In 1999, Olga Diniacopoulos requested Concordia University to assist with the management of the family’s antiquities collection. Part of the funds was to be used for student scholarships at the university, where Olga’s son, Denis, was a faculty member. The man responsible for this undertaking was Clarence Epstein, who, whilst studying the collection, brought the Starving of Saqqara back into the light. At that point of time, the statue was in fragments.

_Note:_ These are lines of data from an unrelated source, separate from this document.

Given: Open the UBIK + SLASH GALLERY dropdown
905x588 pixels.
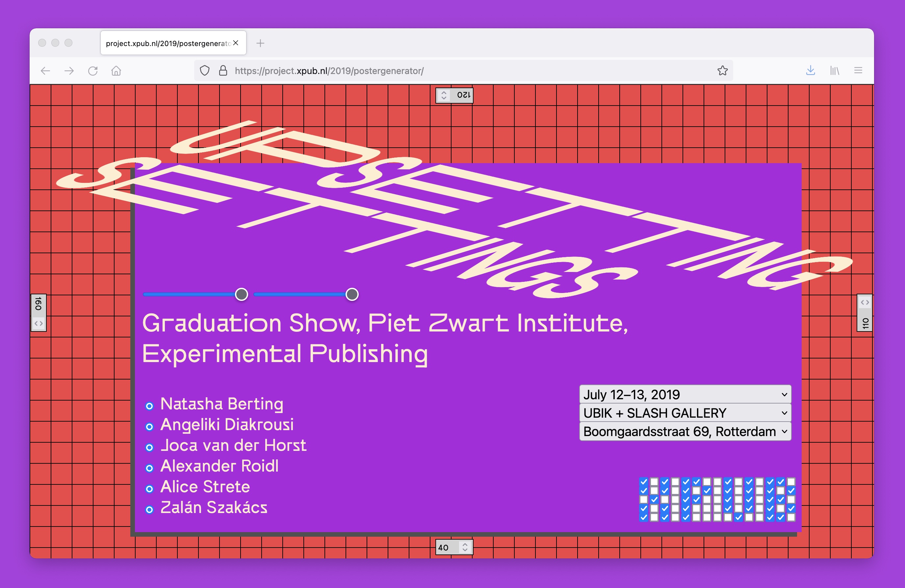Looking at the screenshot, I should click(x=685, y=413).
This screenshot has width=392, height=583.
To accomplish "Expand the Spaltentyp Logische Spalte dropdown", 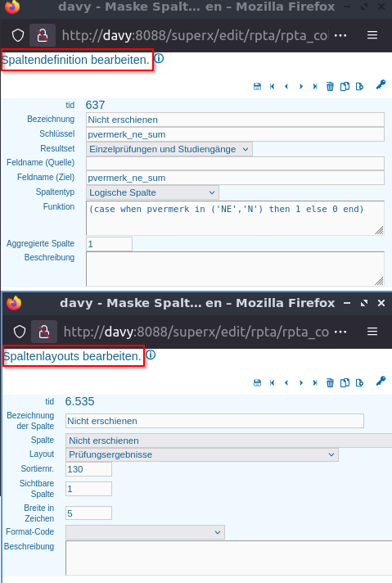I will pos(152,192).
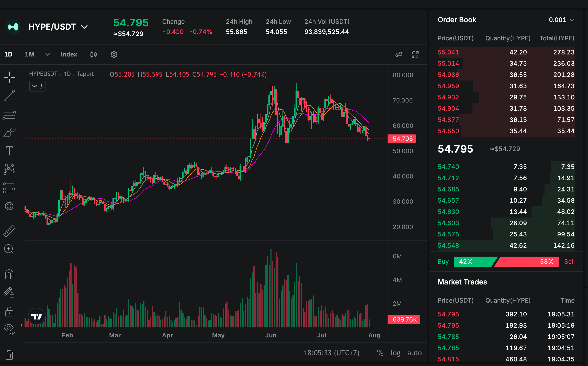588x366 pixels.
Task: Collapse the indicators legend showing 3
Action: click(37, 86)
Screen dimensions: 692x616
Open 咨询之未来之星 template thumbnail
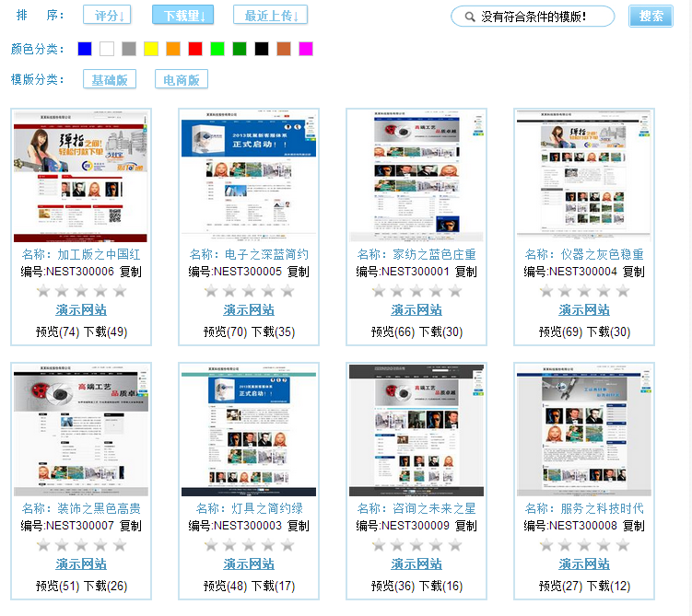coord(416,430)
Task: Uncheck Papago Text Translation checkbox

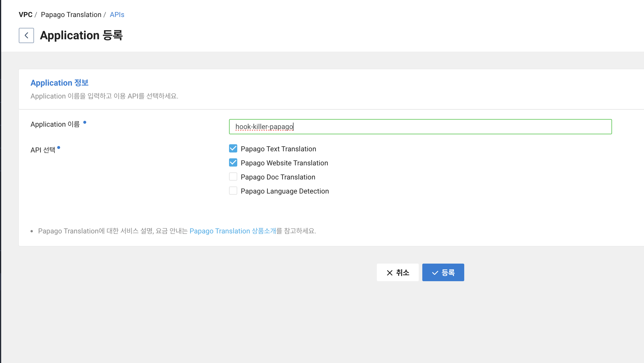Action: point(233,149)
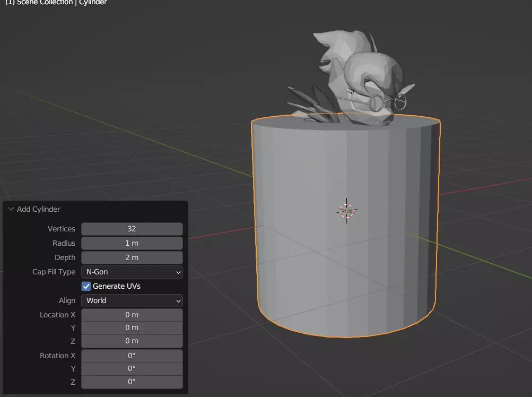Click the Location X field

[x=132, y=315]
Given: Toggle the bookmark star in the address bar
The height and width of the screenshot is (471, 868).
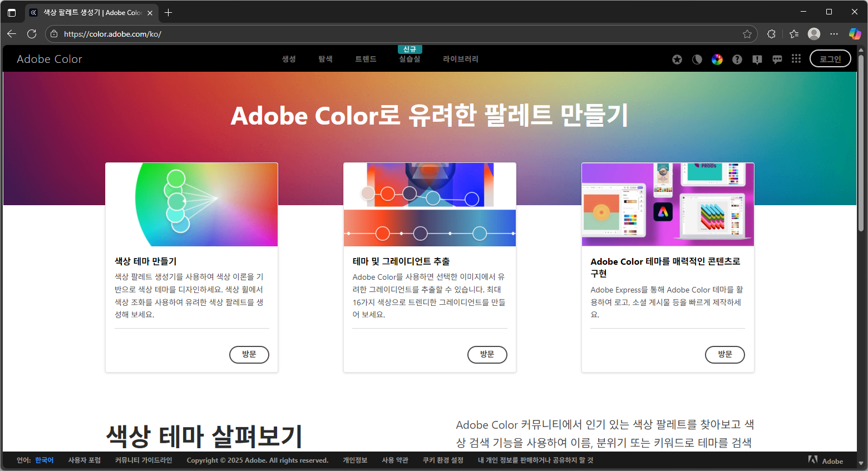Looking at the screenshot, I should 747,33.
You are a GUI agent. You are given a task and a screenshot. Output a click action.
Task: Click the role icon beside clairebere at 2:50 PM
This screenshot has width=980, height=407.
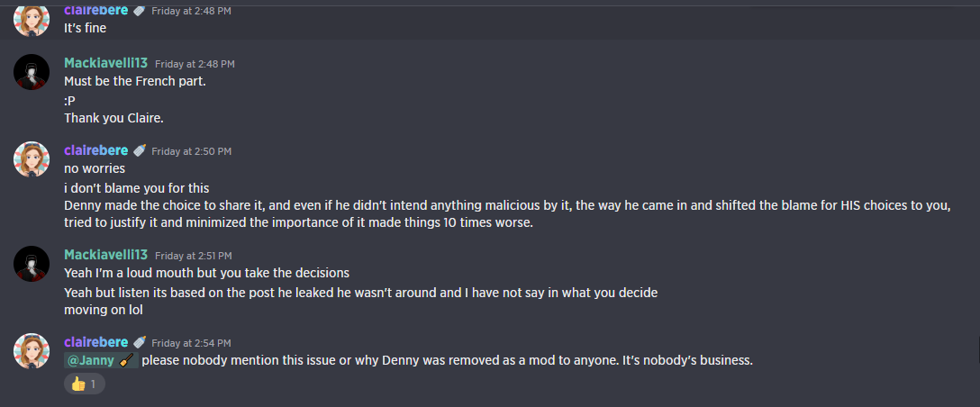139,150
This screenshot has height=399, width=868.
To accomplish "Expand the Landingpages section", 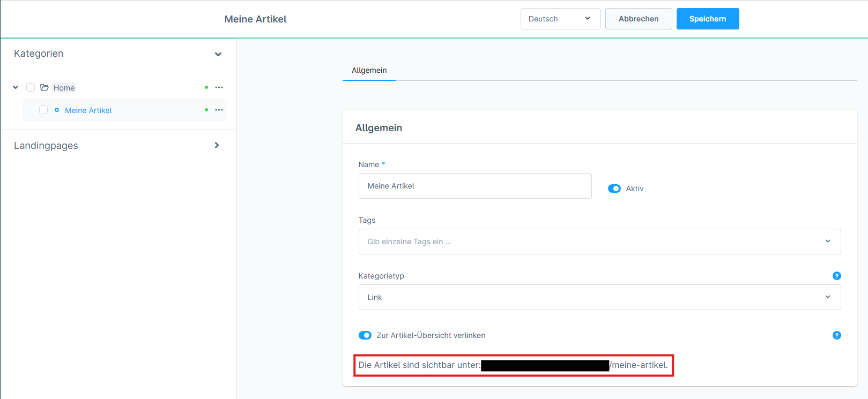I will 217,145.
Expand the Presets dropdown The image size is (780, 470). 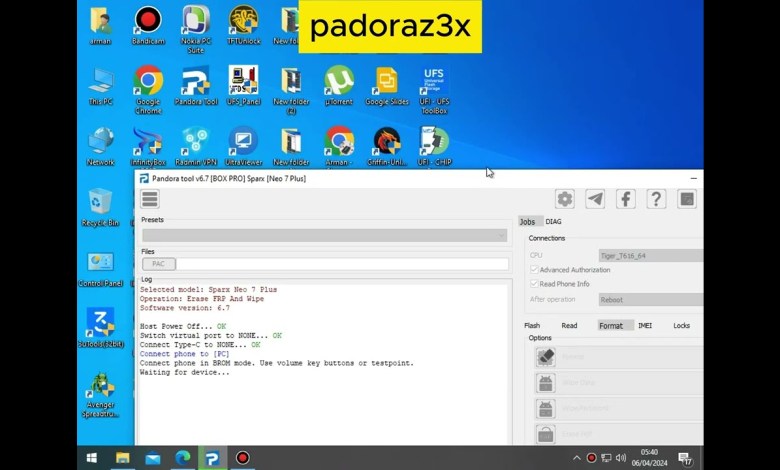coord(324,236)
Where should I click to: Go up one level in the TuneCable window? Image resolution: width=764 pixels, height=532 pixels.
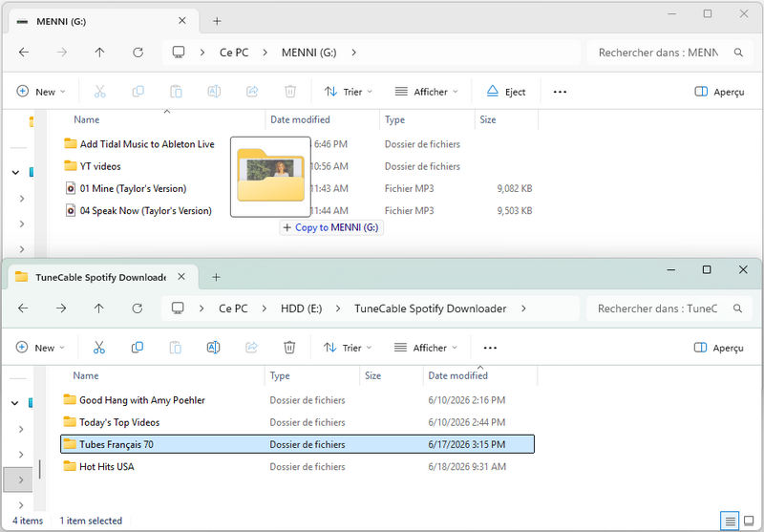point(99,308)
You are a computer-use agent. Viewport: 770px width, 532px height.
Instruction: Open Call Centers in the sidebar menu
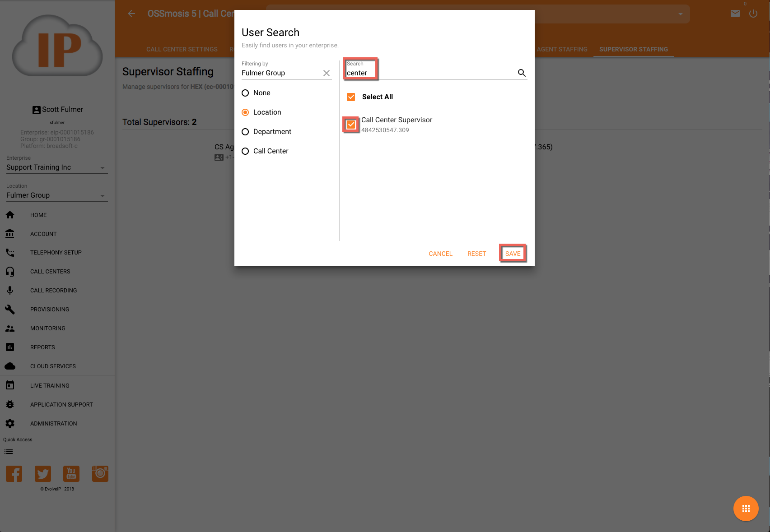point(50,272)
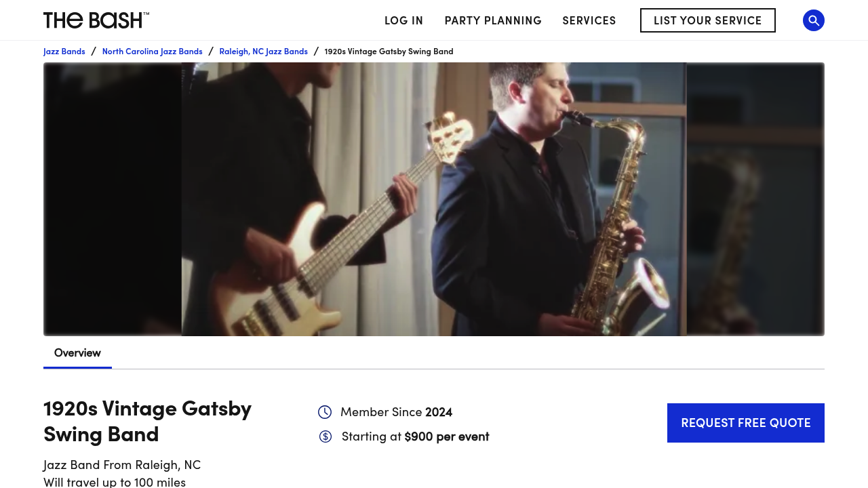The height and width of the screenshot is (488, 868).
Task: Open the saxophone player hero photo
Action: point(434,199)
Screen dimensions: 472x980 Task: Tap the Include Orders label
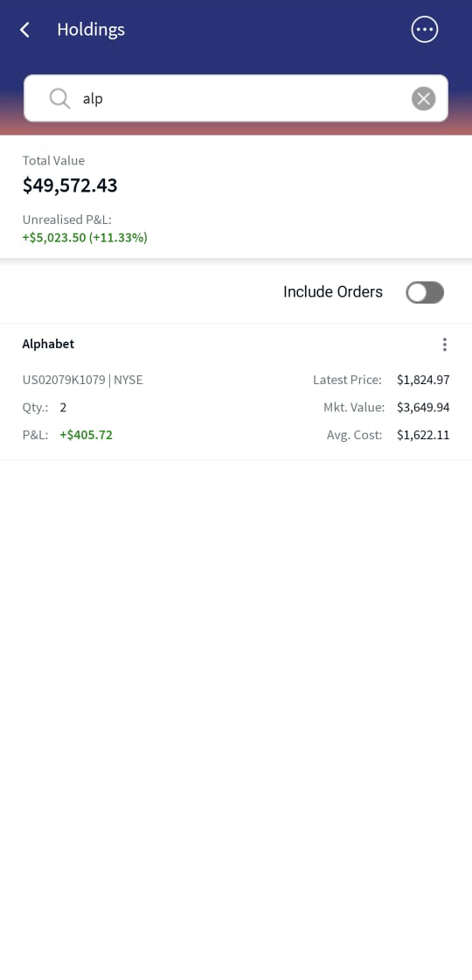click(x=333, y=292)
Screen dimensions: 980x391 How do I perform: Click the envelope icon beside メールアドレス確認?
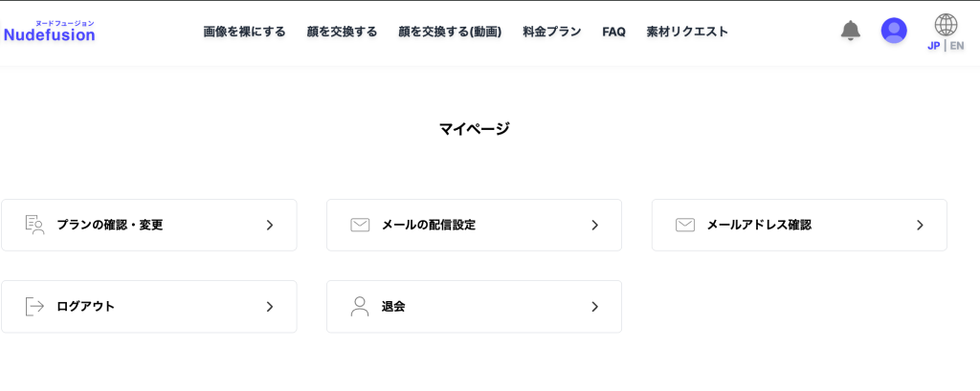[685, 225]
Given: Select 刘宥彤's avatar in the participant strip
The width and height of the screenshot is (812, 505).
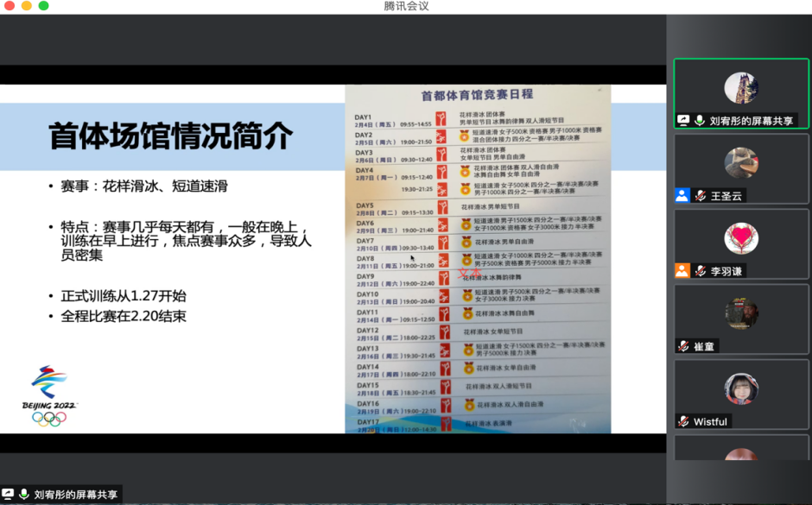Looking at the screenshot, I should tap(740, 88).

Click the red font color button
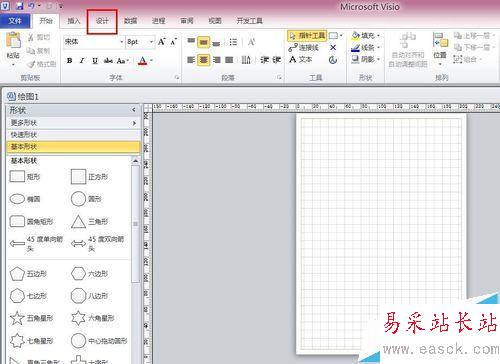(142, 61)
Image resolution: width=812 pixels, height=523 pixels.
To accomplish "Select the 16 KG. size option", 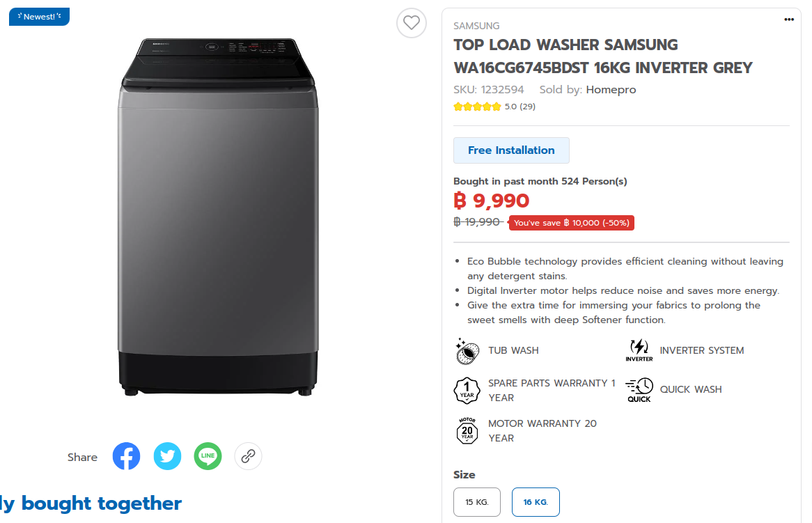I will [x=536, y=502].
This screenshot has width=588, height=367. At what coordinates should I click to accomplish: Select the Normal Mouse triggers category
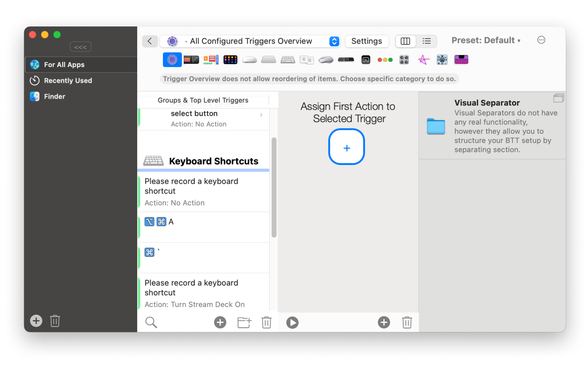325,60
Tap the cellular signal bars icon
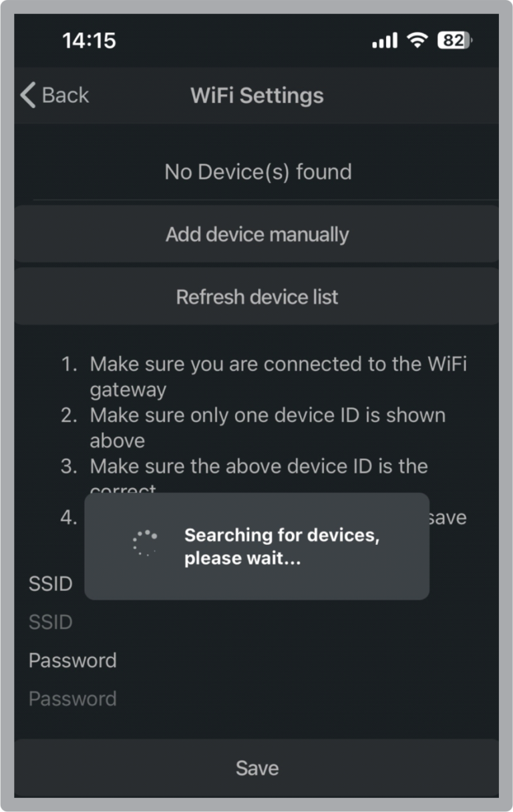513x812 pixels. 384,41
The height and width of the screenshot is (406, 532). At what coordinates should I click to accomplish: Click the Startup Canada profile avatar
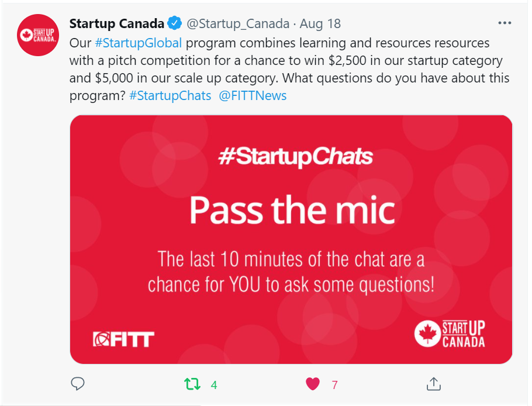click(39, 35)
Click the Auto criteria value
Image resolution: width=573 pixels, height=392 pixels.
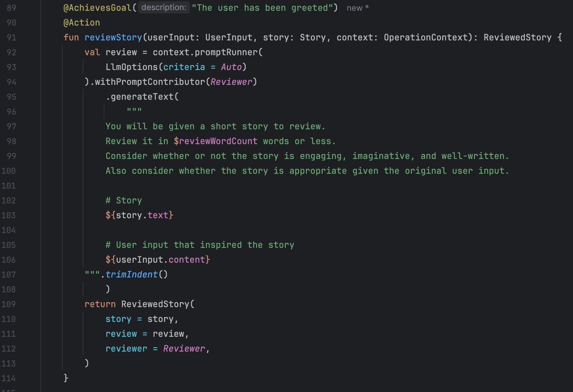(231, 67)
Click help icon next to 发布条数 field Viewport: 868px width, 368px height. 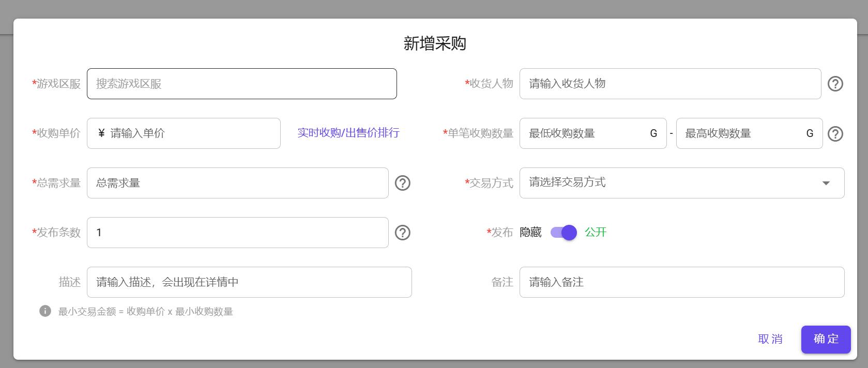[x=402, y=233]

Making Sense of the Starving of Saqqara
After re-assembling the sculpture, the next step was to make sense of it. As the Diniacopoulos family themselves were uncertain about the statue’s origins and history, researchers from around the world were contacted. Experts from such institutes as the British Museum, the University of Cambridge, and the Israel Museum were contacted, in the hopes that the sculpture might be identified. Unfortunately, no one was able to say what it was with certainty.
The Starving of Saqqara is generally thought to date to the Pre-Dynastic period . Epstein further states that the sculpture may have been from a tomb or burial site, and that it was meant to represent the people that were conquered by an ancient Egyptian ruler. The physical features of the sculpted figures suggest that they may have been meant to represent Nubians. Others, however, have suggested that the sculpture may have been created around the time when the Jews were exiled from Egypt. Some have even considered that the sculpture might be a modern fake.
Nubian features on the Starving of Saqqara sculpture. (Concordia University/ YouTube Screenshot )
The authenticity of the Starving of Saqqara has been questioned due to the fact that the experts are unaware of anything else like it. Nevertheless, it is generally held that the sculpture is real. Experts at Concordia University, for instance, point out that the sculpture had been legally authorized for export. Considering that this was done during a period when the trade in antiquities was casual and poorly monitored, they argue that the sculpture is genuine. Another expert, the Swiss art historian Jean-Jacques Fiechter, wrote that the sculpture had to be genuine, otherwise Vincent Diniacopoulos, an experienced collector, would not have bought it, and then shipped it all the way to Montreal at a heavy cost.
Still, one may argue that even experts make mistakes. In any case, the sculpture remains a mystery, and further research has been considered by Concordia University.